The Obama administration is now completely wedded to the idea that there’s nothing fundamentally wrong with the financial system — that what we’re facing is the equivalent of a run on an essentially sound bank. As Tim Duy put it, there are no bad assets, only misunderstood assets. And if we get investors to understand that toxic waste is really, truly worth much more than anyone is willing to pay for it, all our problems will be solved.
The plan itself is a three part plan as described here:
The plan to be announced next week involves three separate approaches. In one, the Federal Deposit Insurance Corporation will set up special-purpose investment partnerships and lend about 85 percent of the money that those partnerships will need to buy up troubled assets that banks want to sell.
In the second, the Treasury will hire four or five investment management firms, matching the private money that each of the firms puts up on a dollar-for-dollar basis with government money.
In the third piece, the Treasury plans to expand lending through the Term Asset-Backed Securities Loan Facility, a joint venture with the Federal Reserve.
The goal of the plan is to leverage the dwindling resources of the Treasury Department’s bailout program with money from private investors to buy up as many of those toxic assets as possible and free the banks to resume more normal lending.
As noted, Krugman is not impressed. In fact, he suddenly discovers the problem of “skewed incentives” and “massive” moral hazard:
To this end the plan proposes to create funds in which private investors put in a small amount of their own money, and in return get large, non-recourse loans from the taxpayer, with which to buy bad — I mean misunderstood — assets. This is supposed to lead to fair prices because the funds will engage in competitive bidding.
But it’s immediately obvious, if you think about it, that these funds will have skewed incentives. In effect, Treasury will be creating — deliberately! — the functional equivalent of Texas S&Ls in the 1980s: financial operations with very little capital but lots of government-guaranteed liabilities. For the private investors, this is an open invitation to play heads I win, tails the taxpayers lose. So sure, these investors will be ready to pay high prices for toxic waste. After all, the stuff might be worth something; and if it isn’t, that’s someone else’s problem.

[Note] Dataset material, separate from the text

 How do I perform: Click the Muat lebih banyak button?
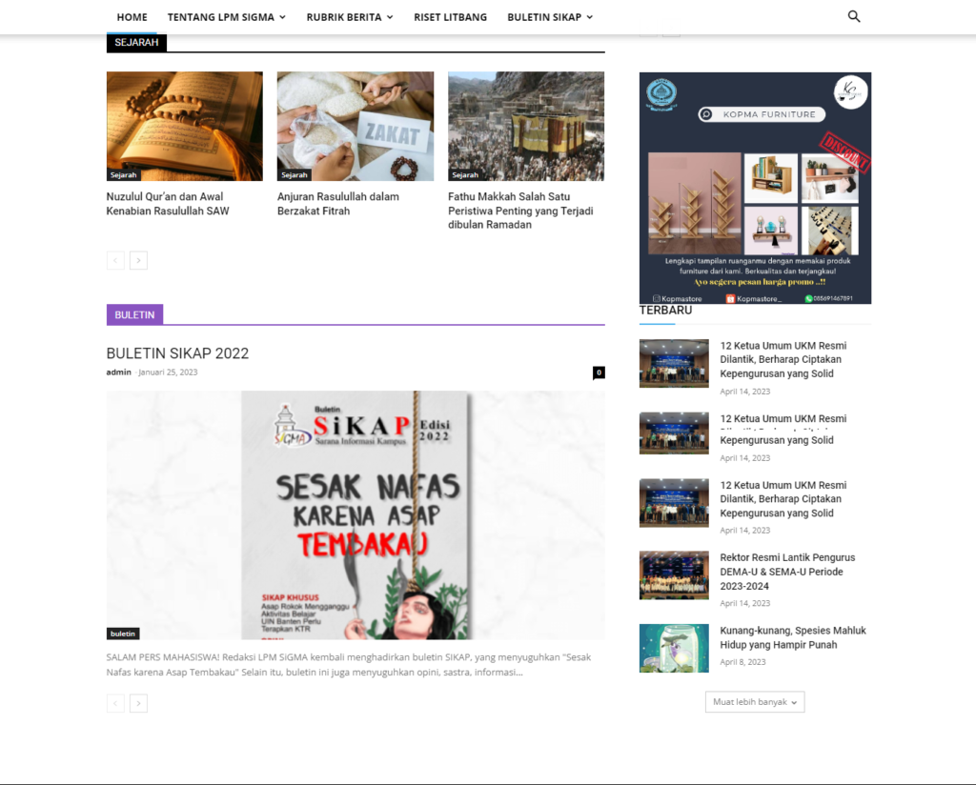coord(755,702)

Or to put it another way, Treasury has decided that what we have is nothing but a confidence problem, which it proposes to cure by creating massive moral hazard.
How in the world could the level of intrusion contemplated by the government create anything but “skewed incentive” and “massive moral hazard”? But that aside, will it work?
Per Krugman, probably not:
This plan will produce big gains for banks that didn’t actually need any help; it will, however, do little to reassure the public about banks that are seriously undercapitalized. And I fear that when the plan fails, as it almost surely will, the administration will have shot its bolt: it won’t be able to come back to Congress for a plan that might actually work.
What an awful mess.
Indeed. And an amazing admission by Krugman who was as sure as anyone in the tank for Obama that he’d be “the answer” to all of our problems. Instead he’s discovering what a lot of Obama supporters are discovering – Obama’s an empty suit who is more interested in the perks and rewards of the office than the work it entails.